Objective: To retrospectively analyze clinical presentations, pulmonary function parameters and radiological appearance in patients with combined pulmonary fibrosis and emphysema (CPFE) syndrome.
Methods: We reviewed the clinical features, imaging, and lung function indices from 8 patients diagnosed with CPFE according to the findings by high resolution computerized tomography (HRCT) since 2006 to 2009 at Peking Union Medical College Hospital.
Results: All patients were male, aged 65 (59 - 75) years, and 7 of them were smokers. Dyspnea on exertion was presented in 7 patients. Basal crackles were heard in 6 patients and finger clubbing was observed in 4 patients. Pulmonary function demonstrated that forced expiratory volume in one second/forced vital capacity (FEV₁/FVC) was slightly lower with a median of 76% (range 60% to 86%), forced vital capacity (FVC) was 73% (51% - 92%), and total lung capacity (TLC) was 80% (59% - 114%). However, carbon monoxide diffusion capacity (D(L)CO) was significantly impaired (44%, 16% - 65%). HRCT findings included emphysema predominantly at the upper zone, while reticular opacities, honeycombing and traction bronchiectasis were in the lower lobes. Pulmonary hypertension was seen in 6 patients.

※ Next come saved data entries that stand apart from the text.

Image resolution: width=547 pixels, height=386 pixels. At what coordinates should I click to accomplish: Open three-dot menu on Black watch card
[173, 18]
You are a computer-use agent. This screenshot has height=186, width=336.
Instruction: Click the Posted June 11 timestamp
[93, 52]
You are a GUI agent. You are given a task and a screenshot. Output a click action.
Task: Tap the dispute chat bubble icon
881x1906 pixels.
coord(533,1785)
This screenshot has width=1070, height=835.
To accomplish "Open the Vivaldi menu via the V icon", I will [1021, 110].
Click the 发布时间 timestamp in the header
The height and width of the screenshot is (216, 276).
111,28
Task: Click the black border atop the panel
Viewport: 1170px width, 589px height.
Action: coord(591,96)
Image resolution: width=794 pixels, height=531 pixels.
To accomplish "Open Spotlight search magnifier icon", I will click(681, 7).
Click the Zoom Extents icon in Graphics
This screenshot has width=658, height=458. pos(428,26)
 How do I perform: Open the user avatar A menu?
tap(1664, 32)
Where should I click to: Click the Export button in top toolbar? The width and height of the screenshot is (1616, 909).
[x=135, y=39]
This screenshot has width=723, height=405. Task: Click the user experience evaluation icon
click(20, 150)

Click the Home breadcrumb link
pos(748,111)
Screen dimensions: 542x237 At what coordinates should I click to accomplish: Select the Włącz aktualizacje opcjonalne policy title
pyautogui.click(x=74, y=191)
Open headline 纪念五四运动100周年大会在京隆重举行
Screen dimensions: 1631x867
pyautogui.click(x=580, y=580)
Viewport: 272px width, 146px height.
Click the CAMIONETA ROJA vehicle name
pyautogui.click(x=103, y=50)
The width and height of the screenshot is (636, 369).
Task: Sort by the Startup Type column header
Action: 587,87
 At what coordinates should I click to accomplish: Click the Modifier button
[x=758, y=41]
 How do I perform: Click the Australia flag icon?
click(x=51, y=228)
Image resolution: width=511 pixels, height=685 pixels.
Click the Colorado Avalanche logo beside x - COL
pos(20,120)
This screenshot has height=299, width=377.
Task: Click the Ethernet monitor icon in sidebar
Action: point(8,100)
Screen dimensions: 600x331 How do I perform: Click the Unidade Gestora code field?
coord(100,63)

Conclusions: The co-existence of lower lung fibrosis and upper lung emphysema was found in some smokers. Patients with CPFE syndrome can present with a normal or nearly normal lung volume but a remarkable impairment in gas exchange. A high prevalence of pulmonary hypertension is seen in CPFE syndrome. Further studies to elucidate the pathogenesis and to explore the treatment and prognosis are warranted.